In CloudSearch, you can define custom rank functions statically using the console, command line tools, or API, or dynamically within the query itself. To define a rank function within a query, you use the rank-<name> parameter. To select the rank function you want use to rank matches, you use the rank parameter. For example:
https://search endpoint>/2011-02-01/search?q=software as a service&return-fields=title&rank-title_boost=cs.text_relevance({weights:{"title":4.0}})&rank=-title_boost </p>
The rank-title_boost= cs.text_relevance({weights:{"title":4.0}}) URL parameter defines a new rank function called title_boost that multiplies the relevance of title matches by 4. By boosting the title, we get better matches listed first, including the main software-as-a-service page right at the top:
{ "rank": "-title_boost",
"match-expr": "(label 'software as a service')",
"hits": {
"found": 29166,
"start": 0,
"hit": [{ "id": "wikipedia2262333",
"data": { "title": [ "Software as a service" ] }
},
{
"id": "wikipedia29176559",
"data": { "title": [
"Nsite Software (Platform as a Service)"] }
},...} ... }
Social Search Patterns
Many of today's applications have a social component that enables users to find and follow their friends and rate, review, and share content. These users expect search results to reflect their connections and contributions.
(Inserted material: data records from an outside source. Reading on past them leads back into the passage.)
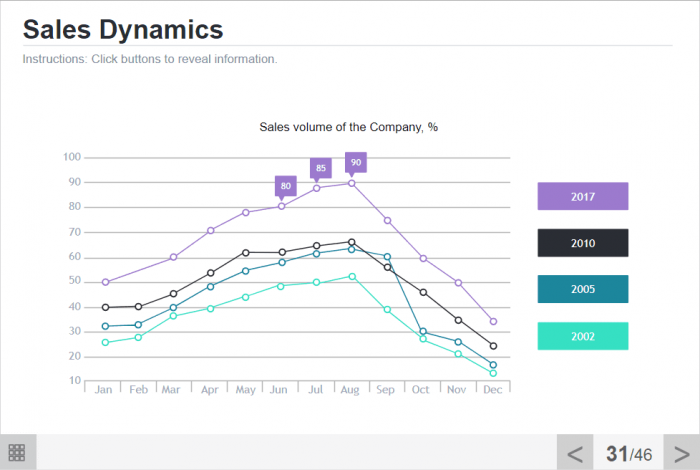Click the 2017 data point for Dec
The image size is (700, 470).
click(493, 321)
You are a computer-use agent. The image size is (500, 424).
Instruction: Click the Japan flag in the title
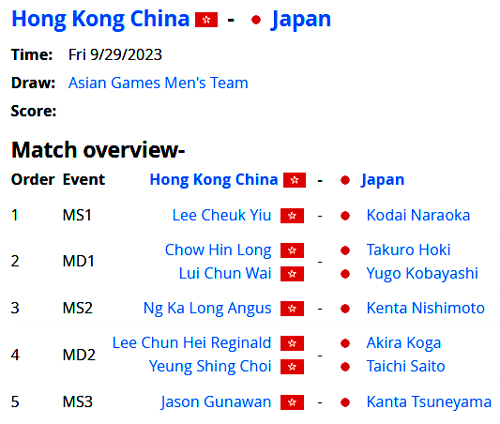256,20
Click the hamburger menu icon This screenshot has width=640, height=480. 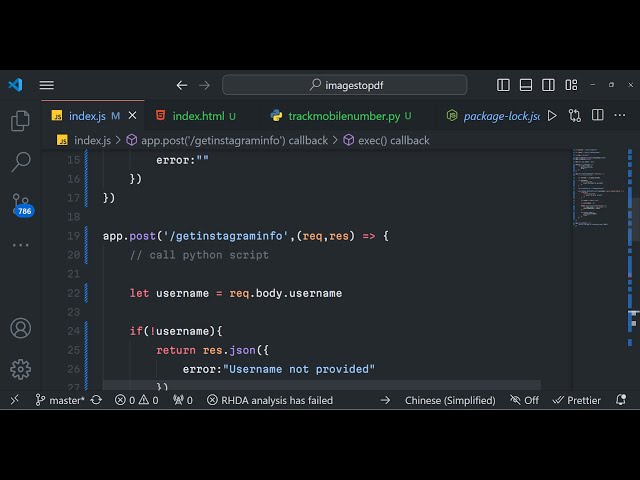tap(47, 85)
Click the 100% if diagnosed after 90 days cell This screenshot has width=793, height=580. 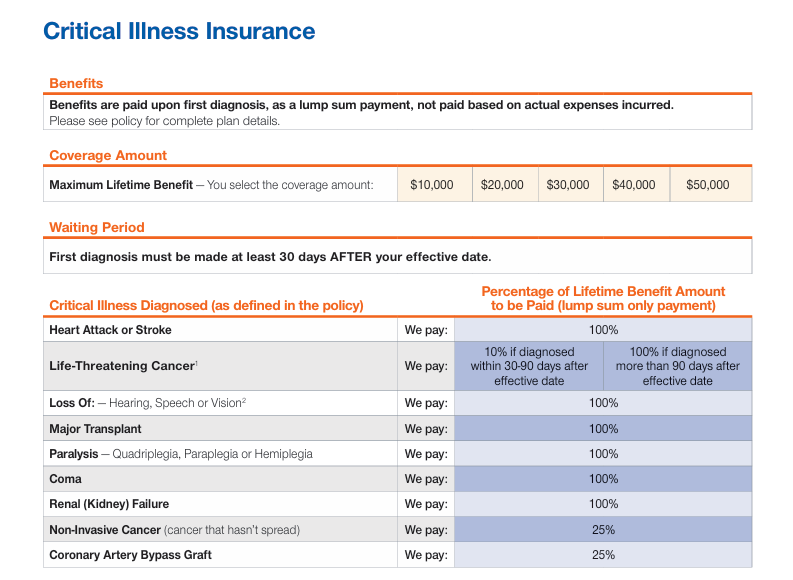[678, 366]
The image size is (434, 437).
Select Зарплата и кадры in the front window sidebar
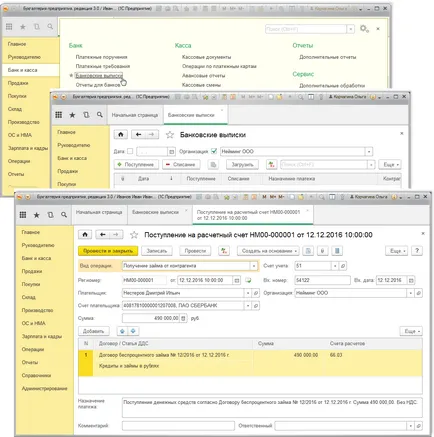coord(42,336)
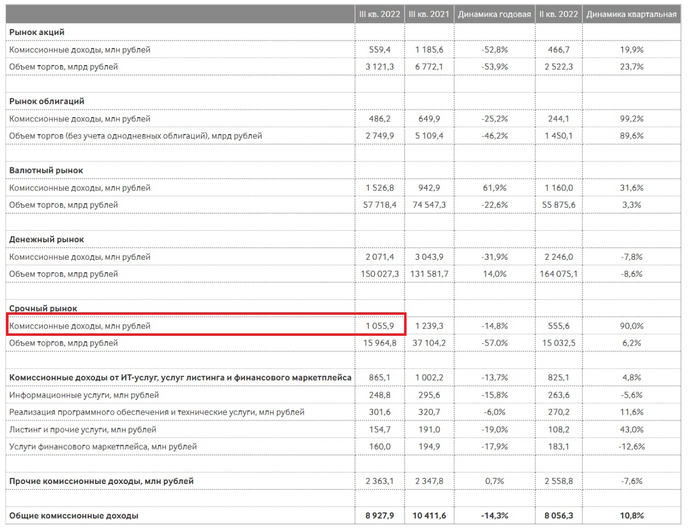Screen dimensions: 700x531
Task: Click the highlighted value 1 055,9
Action: click(384, 325)
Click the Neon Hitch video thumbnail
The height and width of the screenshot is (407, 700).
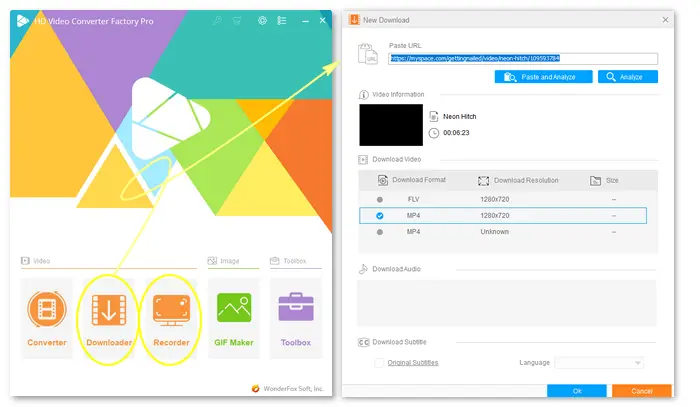[x=391, y=124]
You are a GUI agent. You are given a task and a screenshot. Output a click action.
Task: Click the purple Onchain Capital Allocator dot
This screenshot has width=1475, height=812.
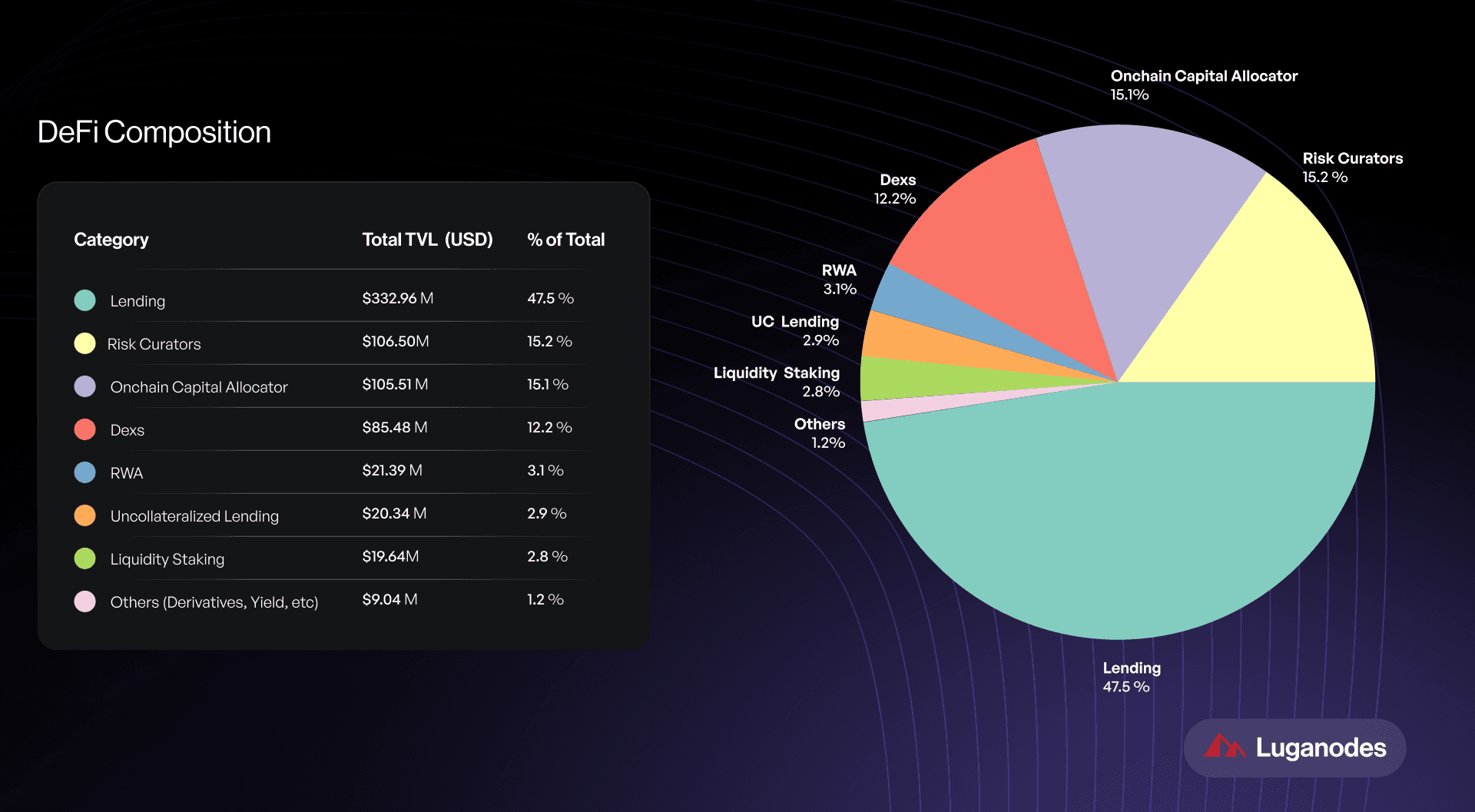[85, 386]
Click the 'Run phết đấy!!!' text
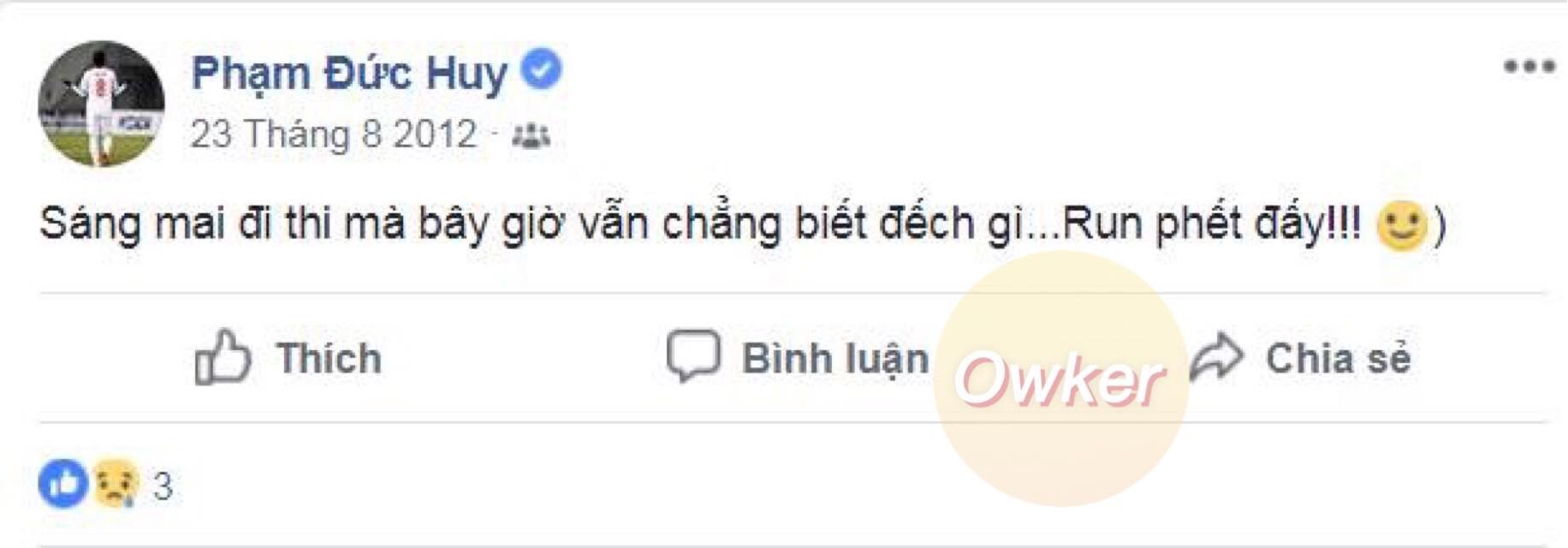The width and height of the screenshot is (1568, 548). pyautogui.click(x=1212, y=225)
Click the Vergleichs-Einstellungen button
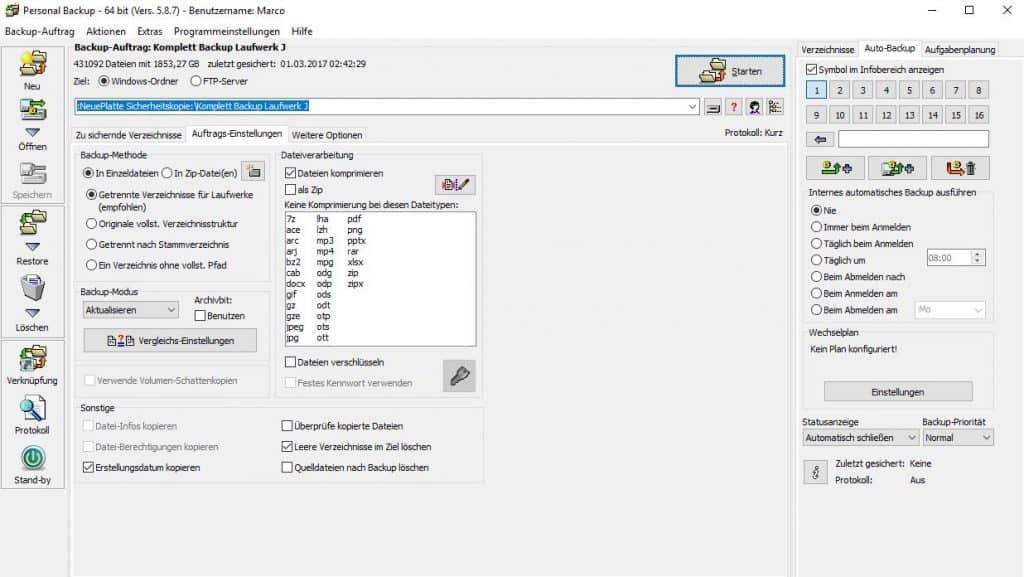This screenshot has height=577, width=1024. coord(170,341)
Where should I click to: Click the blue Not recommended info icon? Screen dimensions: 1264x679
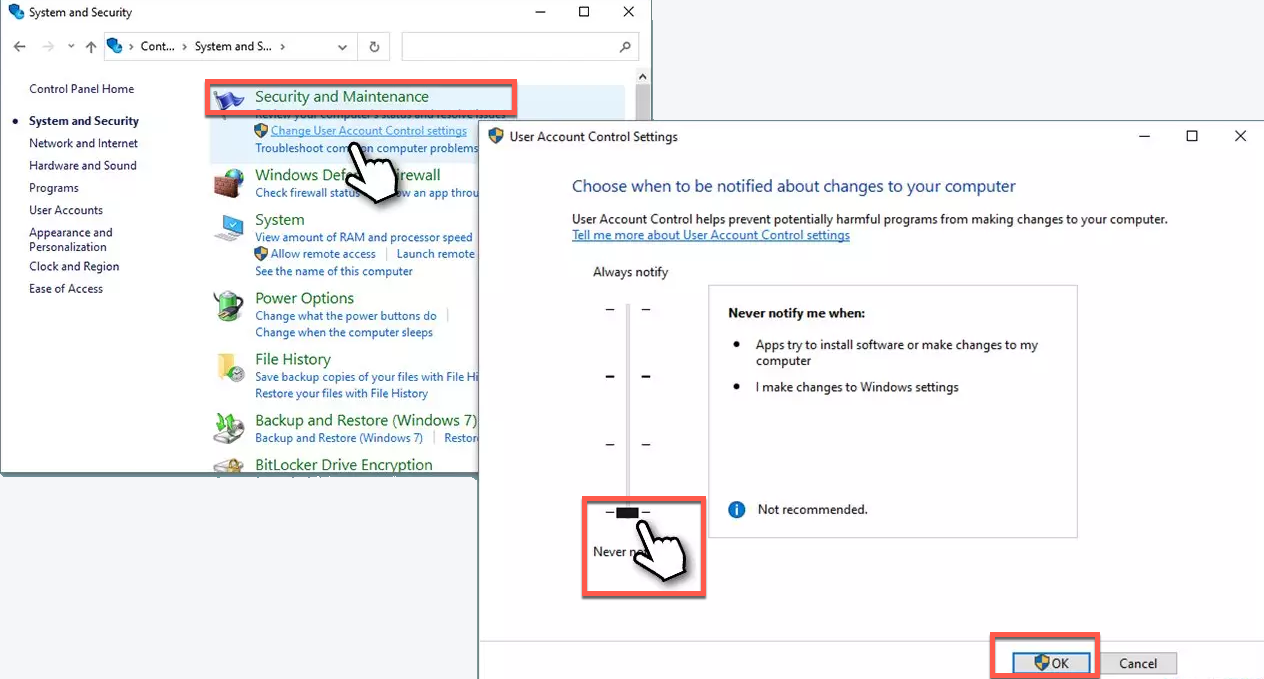pos(737,510)
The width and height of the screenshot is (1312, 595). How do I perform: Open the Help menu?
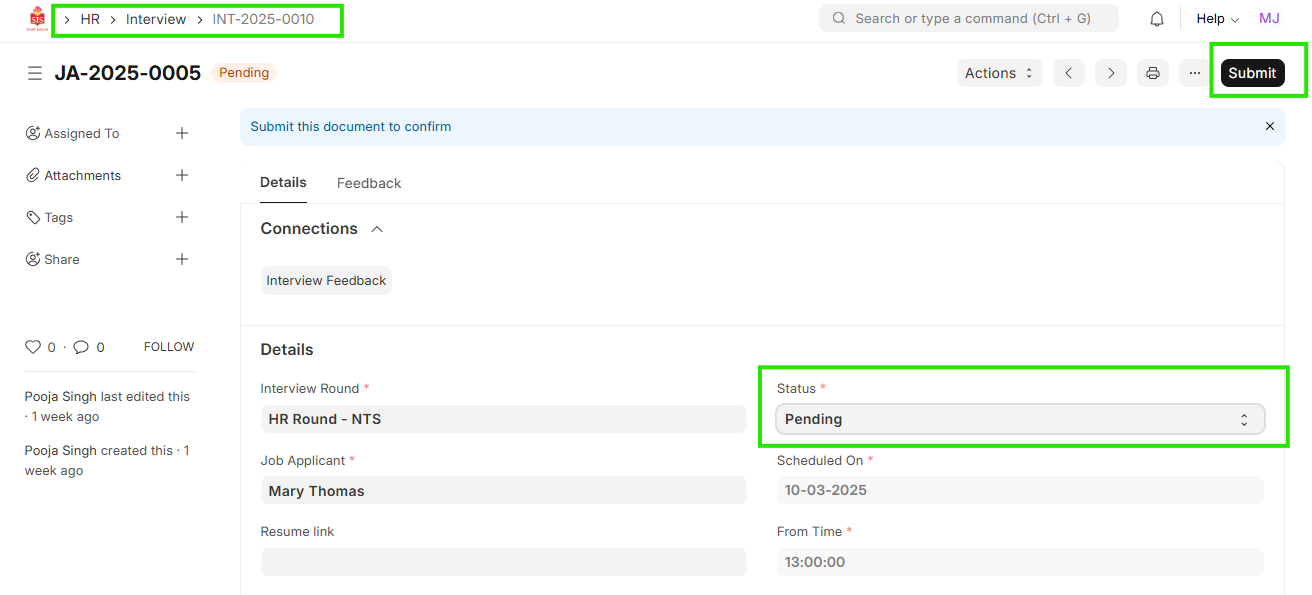tap(1217, 19)
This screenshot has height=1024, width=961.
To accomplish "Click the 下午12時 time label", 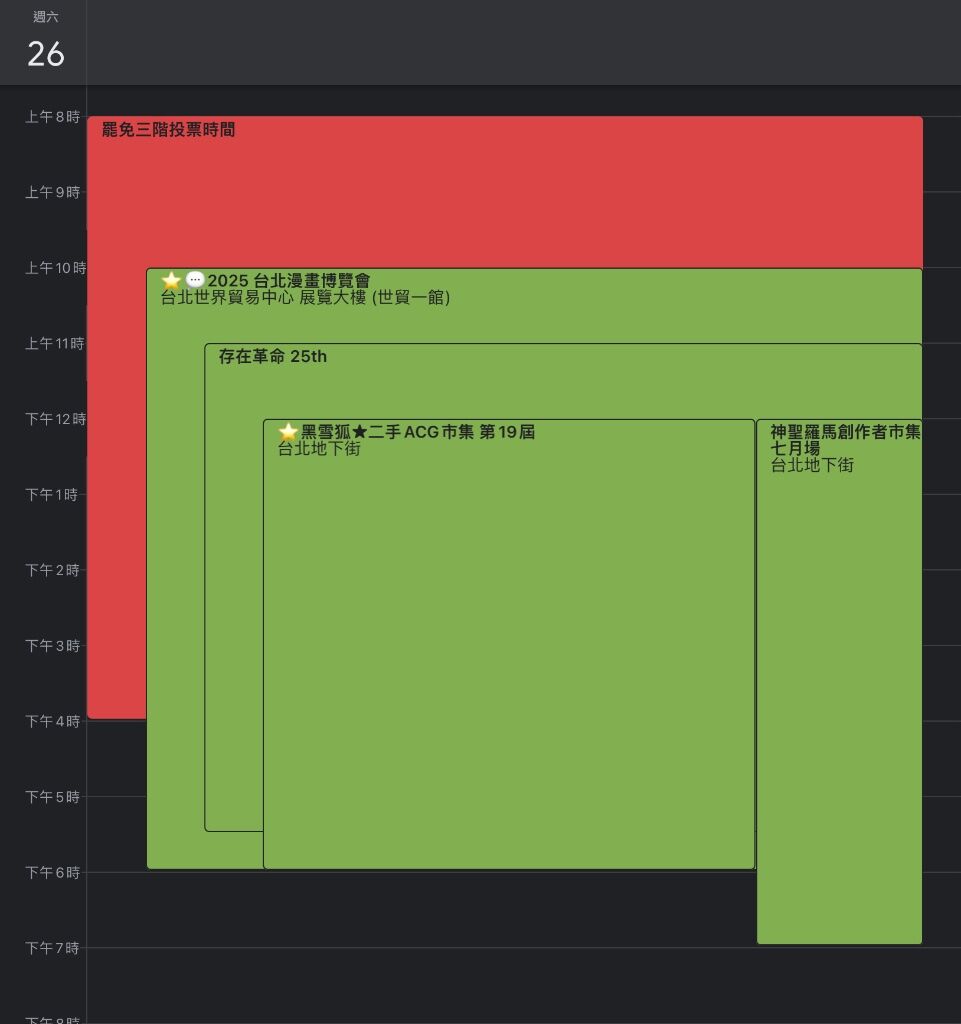I will pos(55,419).
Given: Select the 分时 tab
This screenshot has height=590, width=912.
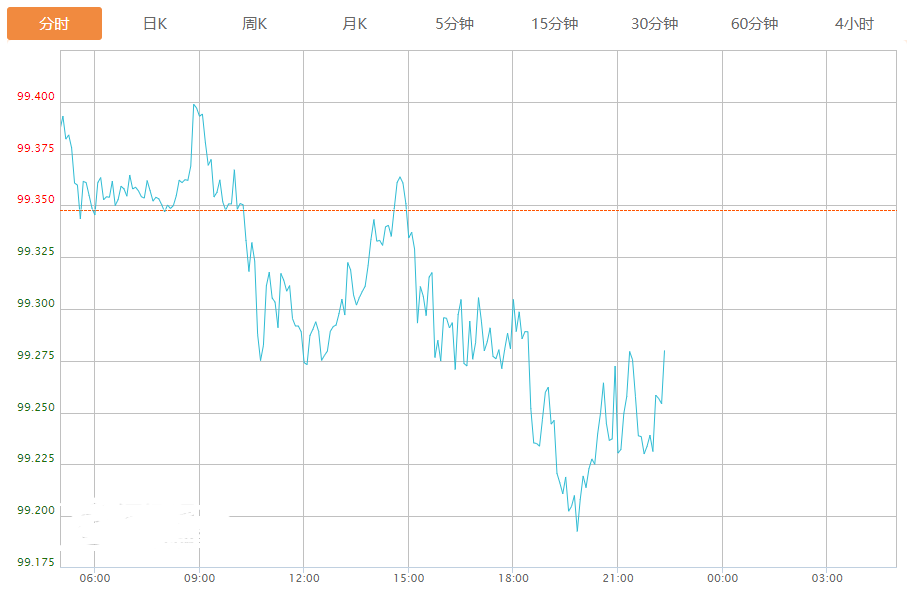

One of the ways that social data can influence search is through surfacing the most popular content. First, an application must record the user-generated popularity in the data source. For example, if your application supports "liking" a post, you increment a counter in the database each time a user likes a post.
Next, you need to add a corresponding number_of_likes field to your index schema. In CloudSearch, you configure this field as an integer. Each time a post's like counter is incremented, you update the corresponding document so its number_of_likes field reflects the current popularity.
To reflect the popularity in search results, you build a rank function for the domain that takes into account the number of likes and use that function to rank the results:
rank_likes=text_relevance+log10(number_of_likes)*50
When defining rank expressions, keep in mind that the text_relevance function computes a score in the range 0 to 1000. You often need to scale the contribution from document fields to avoid overwhelming the text relevance score. For example, if the number_of_likes field ranges into the millions, use a log or normalizing constant. In rank_likes, we take the base-10 log of the number of likes to scale it roughly from 0 to 6 and then multiply by 50 to put it in the range of about 0 to 300. This enables it to influence result ranking without dominating.
When tuning relevance for your application, gather some common and long-tail queries that you expect or are already receiving. You can use the CloudSearch return-fields parameter to get the computed text_relevance score or the computed value for any of your own rank expressions. For example:
q=star+wars&return-fields=text_relevance
This returns the computed relevance value for each document:
"rank": "-text_relevance",
"match-expr": "(label 'star wars')",
"hits": {"found": 7, "start": 0,
"hit": [{
"id": "tt1185834",
"data": {"text_relevance": ["306"]}] ...
Mobile Search Patterns
Information about a user's immediate context can improve result relevance. For example, searching for pizza parlor in a location-aware application should find nearby pizza parlors. In CloudSearch, query-time rank expressions enable you to incorporate a user's current location into the rank function so you can boost matches that are located near the user.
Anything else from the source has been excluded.